There is one thing farms that fight climate chaos have in common. There is one sure thing that turns a farm from a contributor to climate change into a solution for it: healthy soil.

At the Rodale Institute we were organic before it had a definition, and back then, soil was at the very heart of what we did. Robert Rodale called it regenerative agriculture.

Regenerative organic agriculture starts with the soil. It improves the resources it uses, rather than destroying or depleting them. It is a holistic approach to growing food that encourages continual on-farm innovation for environmental, social, economic, and spiritual well-being. It is an umbrella that includes practices that often fall separately under certified "organic," "fair trade," "local," and other labels, and aims to continuously improve soil, food, human health, communities, and the wider world.

Today, we know that healthy soil is the key to climate change, food security, and more. We could capture more than 100 percent of current annual carbon dioxide emissions with a switch to widely available and inexpensive regenerative organic management practices.
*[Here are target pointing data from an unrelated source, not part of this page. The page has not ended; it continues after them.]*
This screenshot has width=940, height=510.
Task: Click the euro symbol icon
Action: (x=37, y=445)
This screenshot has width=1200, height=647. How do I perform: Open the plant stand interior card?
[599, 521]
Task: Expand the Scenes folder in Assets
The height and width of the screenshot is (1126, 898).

Climate chaos seems overwhelming and unsolvable, but we can begin reversing the destructive trend today. The answer is farming. Not just business-as-usual industrial farming, but farming as though the Earth matters. Farming as though water and soil and land matter. Farming as though clean air matters. Farming as though human health, animal health, and ecosystem health matter. Farming in a way that restores and even improves our land. This kind of farming is called regenerative organic agriculture and it is the short-term solution to climate change we need to implement today.
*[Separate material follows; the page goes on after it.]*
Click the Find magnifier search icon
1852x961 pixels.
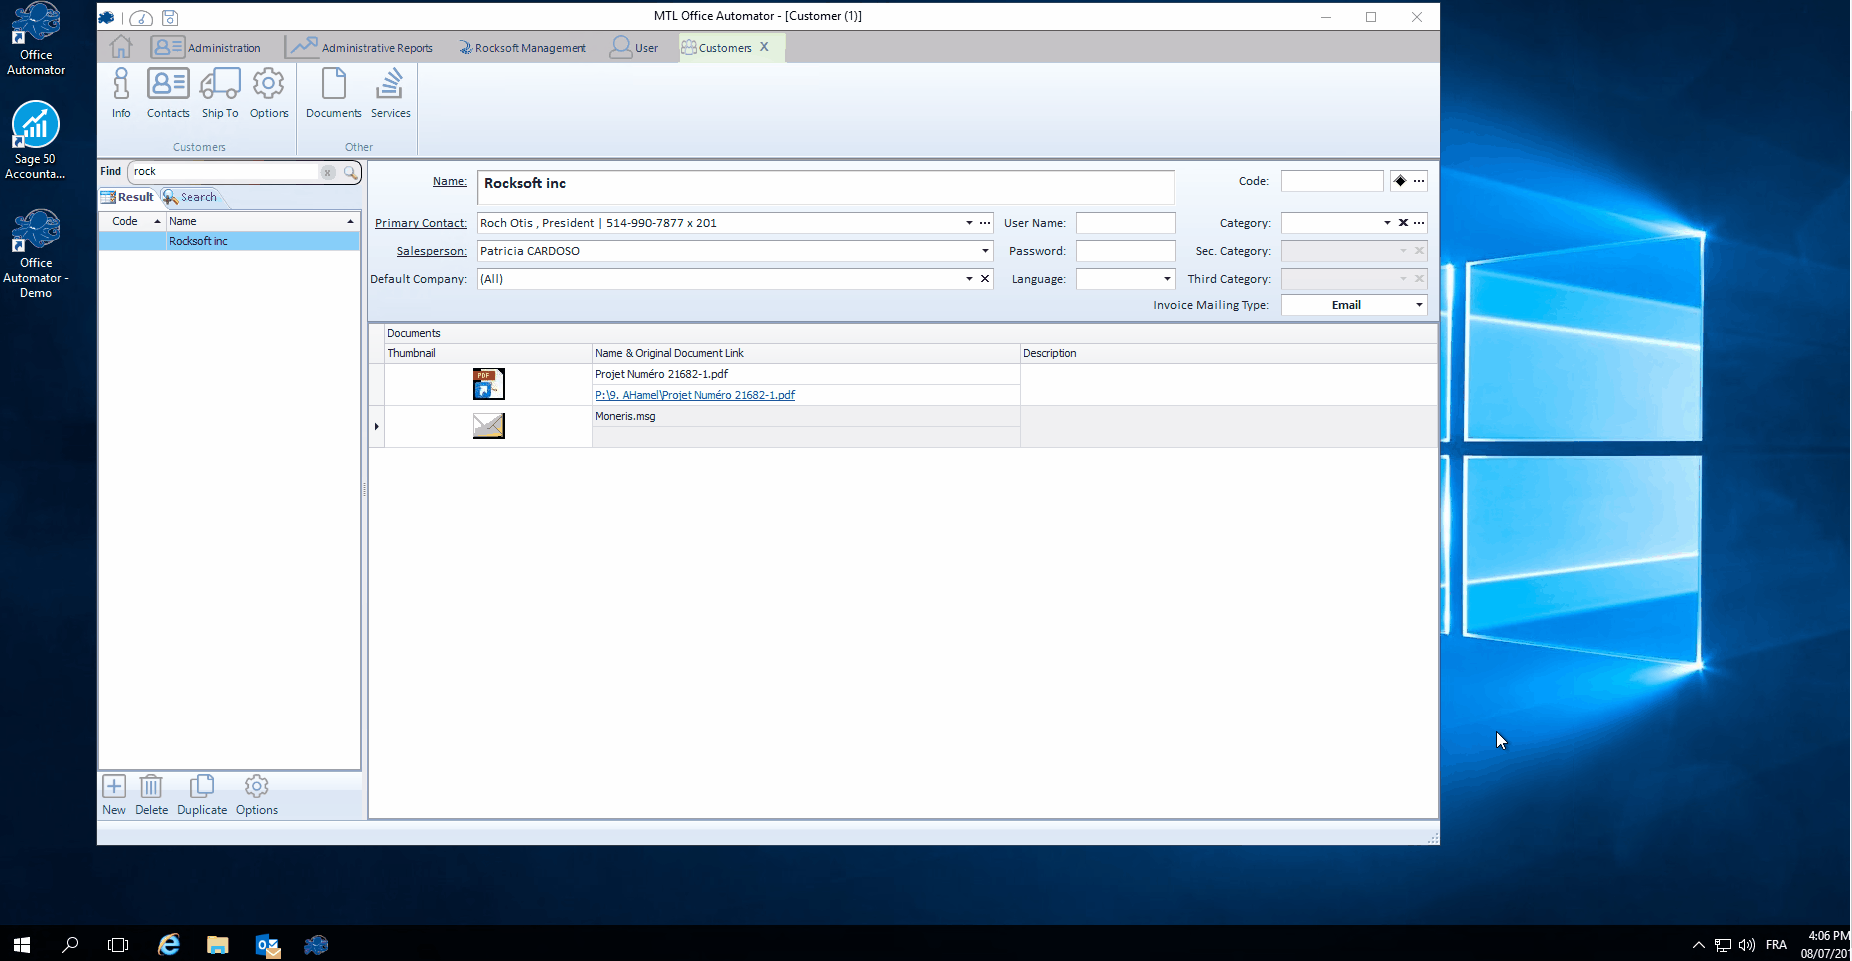[x=350, y=172]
Simply put, if we make the soil healthy, we can reverse climate change.

"Coach" Mark Smallwood has been dedicated to environmental sustainability, efficiency, and conservation for decades. Since joining Rodale Institute in December 2010, he has brought heritage livestock back to the institute's 333-acre farm, expanded and enhanced its research efforts, and launched "Your 2 Cents," a national campaign to support and promote new organic farmers. In recognition for his sustainability efforts, Coach was chosen as a messenger for Al Gore's Climate Project, presenting to more than 15,000 people on the effects of global warming. Last, but certainly not least, as a longtime organic farmer and biodynamic gardener, Coach has raised chickens, goats, sheep, and pigs and driven a team of oxen.